Material:
───
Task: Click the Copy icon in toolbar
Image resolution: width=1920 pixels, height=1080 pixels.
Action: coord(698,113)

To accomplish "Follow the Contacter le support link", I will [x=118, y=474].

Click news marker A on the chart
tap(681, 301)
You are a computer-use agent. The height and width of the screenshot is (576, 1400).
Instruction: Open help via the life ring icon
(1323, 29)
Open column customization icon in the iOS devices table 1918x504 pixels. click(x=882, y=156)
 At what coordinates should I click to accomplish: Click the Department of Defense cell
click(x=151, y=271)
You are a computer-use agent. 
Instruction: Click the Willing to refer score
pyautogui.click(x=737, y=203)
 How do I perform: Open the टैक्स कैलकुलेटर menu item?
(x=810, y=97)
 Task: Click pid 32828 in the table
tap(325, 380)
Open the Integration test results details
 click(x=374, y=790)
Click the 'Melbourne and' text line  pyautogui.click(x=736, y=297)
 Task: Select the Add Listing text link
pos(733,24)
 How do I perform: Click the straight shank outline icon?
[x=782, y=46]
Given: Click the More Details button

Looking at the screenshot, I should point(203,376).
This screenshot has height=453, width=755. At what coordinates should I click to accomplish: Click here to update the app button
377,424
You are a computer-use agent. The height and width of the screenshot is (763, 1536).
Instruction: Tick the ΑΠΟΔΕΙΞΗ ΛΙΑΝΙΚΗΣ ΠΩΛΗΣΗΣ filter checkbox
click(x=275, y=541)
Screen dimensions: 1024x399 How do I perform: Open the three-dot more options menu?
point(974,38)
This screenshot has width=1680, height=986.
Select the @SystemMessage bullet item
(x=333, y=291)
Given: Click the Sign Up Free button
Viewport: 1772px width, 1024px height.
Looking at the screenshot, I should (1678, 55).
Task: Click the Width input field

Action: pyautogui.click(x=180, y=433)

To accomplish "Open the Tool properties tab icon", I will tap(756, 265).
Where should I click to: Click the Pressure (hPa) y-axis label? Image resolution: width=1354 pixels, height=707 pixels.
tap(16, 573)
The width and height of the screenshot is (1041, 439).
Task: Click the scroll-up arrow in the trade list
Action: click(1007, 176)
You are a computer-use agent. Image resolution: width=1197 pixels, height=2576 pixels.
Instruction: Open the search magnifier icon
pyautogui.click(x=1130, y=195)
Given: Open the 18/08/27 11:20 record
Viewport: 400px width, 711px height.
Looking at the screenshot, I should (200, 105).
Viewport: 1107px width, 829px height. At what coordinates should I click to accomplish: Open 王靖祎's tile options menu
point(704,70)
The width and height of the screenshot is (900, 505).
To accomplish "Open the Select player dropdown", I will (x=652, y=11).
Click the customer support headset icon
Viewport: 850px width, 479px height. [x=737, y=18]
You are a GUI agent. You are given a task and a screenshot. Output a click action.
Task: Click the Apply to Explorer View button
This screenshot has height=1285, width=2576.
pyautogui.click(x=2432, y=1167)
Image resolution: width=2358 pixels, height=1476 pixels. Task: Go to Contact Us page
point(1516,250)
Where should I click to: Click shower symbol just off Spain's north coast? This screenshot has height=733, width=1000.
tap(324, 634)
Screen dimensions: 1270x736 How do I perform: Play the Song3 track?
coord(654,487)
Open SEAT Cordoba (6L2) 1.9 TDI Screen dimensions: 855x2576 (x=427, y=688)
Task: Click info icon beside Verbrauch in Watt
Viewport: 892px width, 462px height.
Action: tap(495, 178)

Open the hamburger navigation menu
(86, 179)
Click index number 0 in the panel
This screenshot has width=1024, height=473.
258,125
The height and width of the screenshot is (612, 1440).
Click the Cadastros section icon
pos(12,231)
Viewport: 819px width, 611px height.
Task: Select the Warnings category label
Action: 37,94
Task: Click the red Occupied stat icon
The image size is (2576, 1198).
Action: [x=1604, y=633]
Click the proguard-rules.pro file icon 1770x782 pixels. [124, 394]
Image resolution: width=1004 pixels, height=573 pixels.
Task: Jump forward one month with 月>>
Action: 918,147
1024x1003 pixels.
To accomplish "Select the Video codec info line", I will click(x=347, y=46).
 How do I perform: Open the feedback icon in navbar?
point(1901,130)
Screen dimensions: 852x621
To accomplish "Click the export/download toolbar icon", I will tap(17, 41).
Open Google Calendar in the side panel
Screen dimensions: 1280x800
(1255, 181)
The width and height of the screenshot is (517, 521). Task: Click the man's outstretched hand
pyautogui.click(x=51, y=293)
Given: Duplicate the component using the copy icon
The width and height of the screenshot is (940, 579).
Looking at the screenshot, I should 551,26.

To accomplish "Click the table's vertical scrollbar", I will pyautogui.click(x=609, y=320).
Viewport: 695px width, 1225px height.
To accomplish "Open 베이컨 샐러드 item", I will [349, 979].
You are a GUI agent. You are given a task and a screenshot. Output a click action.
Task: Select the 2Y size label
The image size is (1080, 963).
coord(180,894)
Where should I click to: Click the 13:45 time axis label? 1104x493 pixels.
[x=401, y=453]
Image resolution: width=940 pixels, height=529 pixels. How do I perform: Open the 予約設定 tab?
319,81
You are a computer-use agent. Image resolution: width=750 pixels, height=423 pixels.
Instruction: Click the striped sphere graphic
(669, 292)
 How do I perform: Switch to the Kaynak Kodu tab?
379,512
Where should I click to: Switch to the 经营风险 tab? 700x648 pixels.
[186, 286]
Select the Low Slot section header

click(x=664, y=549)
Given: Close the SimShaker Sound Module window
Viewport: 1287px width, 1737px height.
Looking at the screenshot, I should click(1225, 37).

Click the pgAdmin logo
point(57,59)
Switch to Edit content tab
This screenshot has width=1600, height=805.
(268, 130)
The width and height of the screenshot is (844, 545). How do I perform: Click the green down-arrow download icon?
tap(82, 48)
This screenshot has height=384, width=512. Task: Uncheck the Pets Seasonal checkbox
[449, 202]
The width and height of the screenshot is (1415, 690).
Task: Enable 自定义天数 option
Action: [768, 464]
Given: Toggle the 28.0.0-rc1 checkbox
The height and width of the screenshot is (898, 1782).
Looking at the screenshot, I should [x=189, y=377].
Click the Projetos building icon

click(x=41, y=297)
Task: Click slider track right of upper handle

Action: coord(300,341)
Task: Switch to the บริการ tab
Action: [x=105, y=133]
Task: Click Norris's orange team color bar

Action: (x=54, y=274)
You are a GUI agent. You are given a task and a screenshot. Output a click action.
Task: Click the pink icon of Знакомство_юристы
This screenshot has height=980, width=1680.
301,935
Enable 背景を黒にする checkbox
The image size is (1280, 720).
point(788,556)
───
Instruction:
Please rewrite only the records starting with the line that contains "Given: Duplicate the" and going on through the line that contains "Action: [x=105, y=133]", with "checkbox" replaced by "check box" and everything else left unchanged.

Answer for the task:
Given: Duplicate the component using the copy icon
The width and height of the screenshot is (940, 579).
Looking at the screenshot, I should 551,26.

To accomplish "Click the table's vertical scrollbar", I will pyautogui.click(x=609, y=320).
Viewport: 695px width, 1225px height.
To accomplish "Open 베이컨 샐러드 item", I will [349, 979].
You are a GUI agent. You are given a task and a screenshot. Output a click action.
Task: Select the 2Y size label
The image size is (1080, 963).
coord(180,894)
Where should I click to: Click the 13:45 time axis label? 1104x493 pixels.
[x=401, y=453]
Image resolution: width=940 pixels, height=529 pixels. How do I perform: Open the 予約設定 tab?
319,81
You are a computer-use agent. Image resolution: width=750 pixels, height=423 pixels.
Instruction: Click the striped sphere graphic
(669, 292)
 How do I perform: Switch to the Kaynak Kodu tab?
379,512
Where should I click to: Switch to the 经营风险 tab? 700x648 pixels.
[186, 286]
Select the Low Slot section header

click(x=664, y=549)
Given: Close the SimShaker Sound Module window
Viewport: 1287px width, 1737px height.
Looking at the screenshot, I should click(1225, 37).

Click the pgAdmin logo
point(57,59)
Switch to Edit content tab
This screenshot has width=1600, height=805.
(268, 130)
The width and height of the screenshot is (844, 545). How do I perform: Click the green down-arrow download icon?
tap(82, 48)
This screenshot has height=384, width=512. Task: Uncheck the Pets Seasonal check box
[449, 202]
The width and height of the screenshot is (1415, 690).
Task: Enable 自定义天数 option
Action: [768, 464]
Given: Toggle the 28.0.0-rc1 check box
The height and width of the screenshot is (898, 1782).
Looking at the screenshot, I should [x=189, y=377].
Click the Projetos building icon

click(x=41, y=297)
Task: Click slider track right of upper handle

Action: coord(300,341)
Task: Switch to the บริการ tab
Action: [x=105, y=133]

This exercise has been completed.